The ability of neutrophils (PMN) to undergo a prolonged respiratory burst in response to cytokines such as tumor necrosis factor-alpha (TNF) depends on expression of CD11/CD18 (beta 2) integrins and interaction with matrix protein-coated surfaces (Nathan, C., S. Srimal, C. Farber, E. Sanchez, L. Kabbash, A. Asch, J. Gailit, and S. D. Wright. 1989. J. Cell Biol. 109:1341-1349). We tested the hypothesis that changes in cAMP mediate the joint action of cytokines and integrins.

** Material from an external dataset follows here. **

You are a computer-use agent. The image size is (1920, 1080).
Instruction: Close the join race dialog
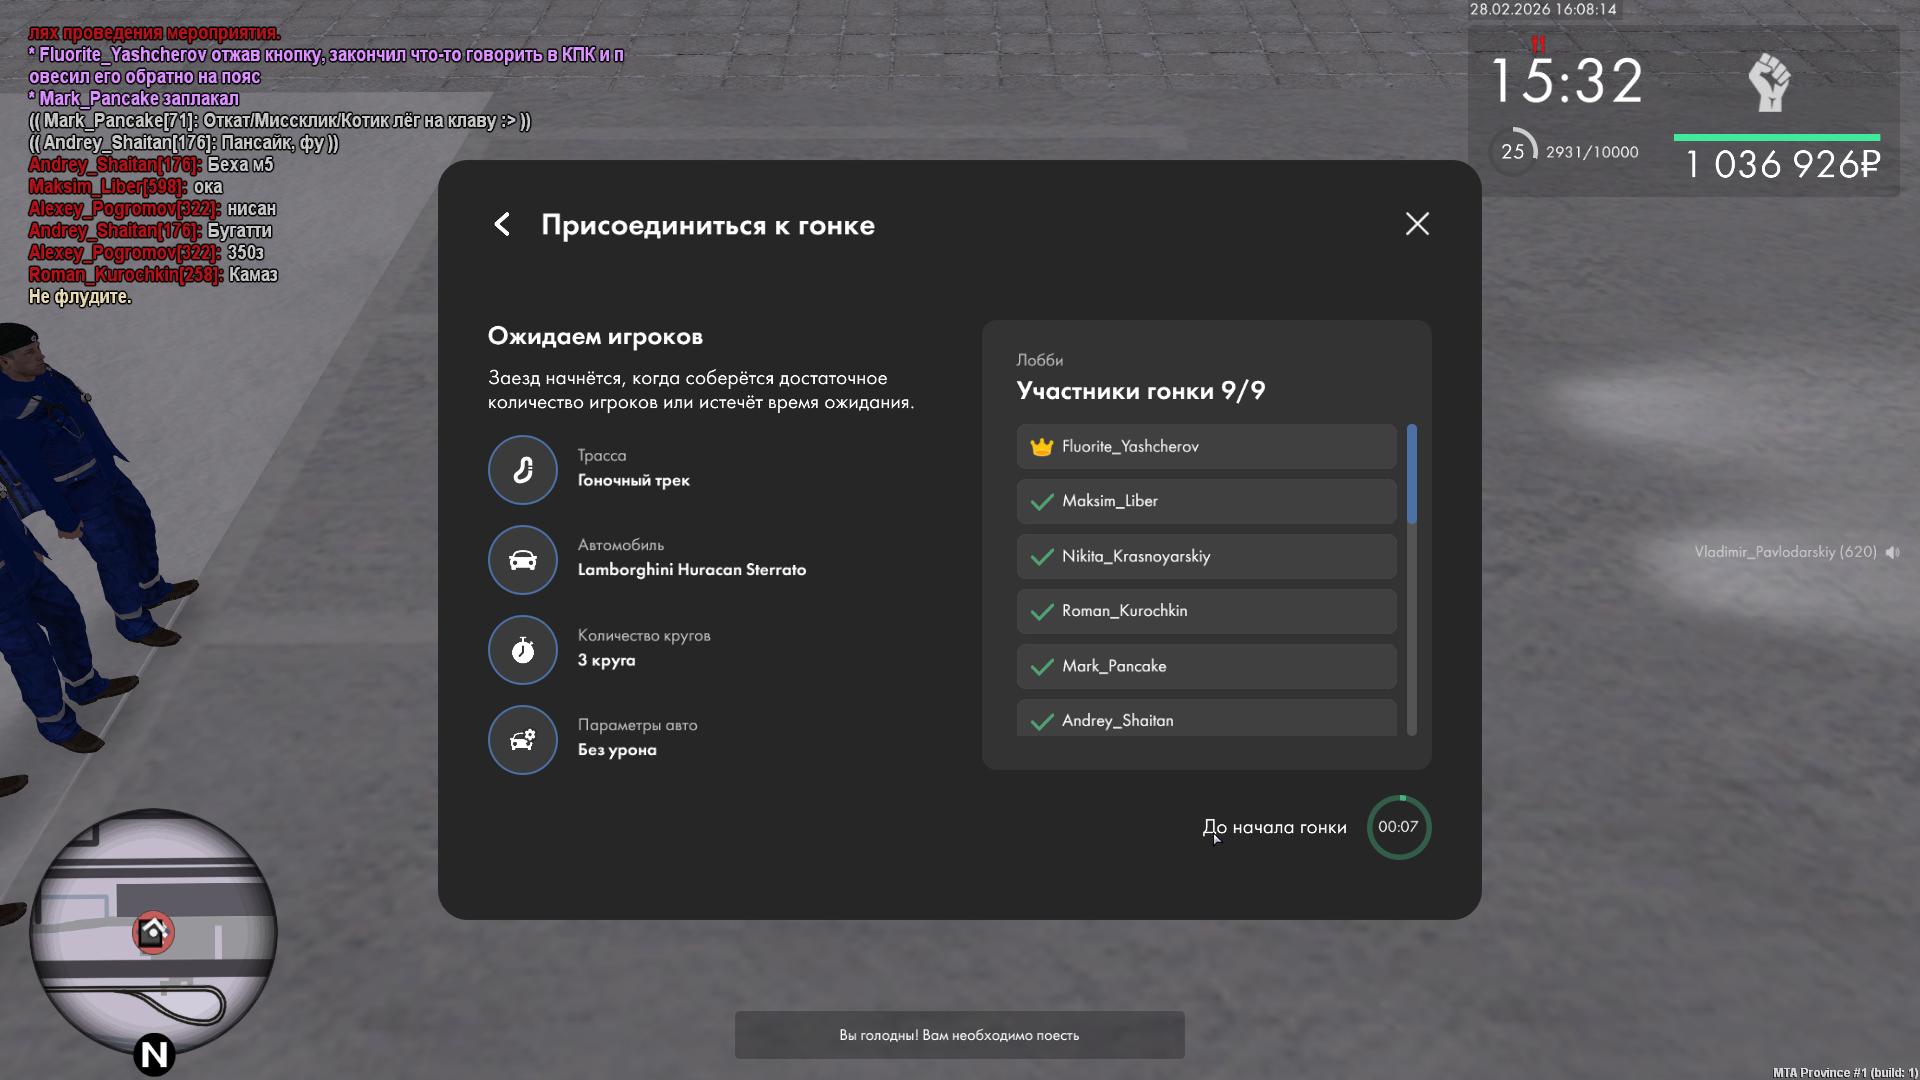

When plated on FBS- or fibrinogen-coated surfaces, PMN responded to TNF with a sustained fall in intracellular cAMP. This did not occur without TNF; in suspended PMN; in PMN treated with anti-CD18 mAb; or in PMN genetically deficient in beta 2 integrins. A preceding fall in cAMP appeared essential for TNF to induce a respiratory burst, because drugs that elevate cAMP blocked the burst if added any time before, but not after, its onset. Adenosine analogues and cytochalasins also block the TNF-induced respiratory burst if added before, but not after, its onset. Both also blocked the TNF-induced fall in cAMP. The effect of cytochalasins led us to examine the relationship between cAMP and actin reorganization. The same conditions that led to a sustained fall in cAMP led at the same time to cell spreading and the assembly of actin filaments. As with the respiratory burst, cAMP-elevating agents inhibited TNF-induced cell spreading and actin filament assembly if added before, but not after, spreading began. Thus, occupation of TNF receptors and engagement of CD18 integrins interact synergistically in PMN to promote a fall in cAMP. The fall in cAMP is closely related to cell spreading and actin reorganization. These changes are necessary for TNF to induce a prolonged respiratory burst. We conclude that integrins can act jointly with cytokines to affect cell shape and function through alterations in the level of a second messenger, cAMP.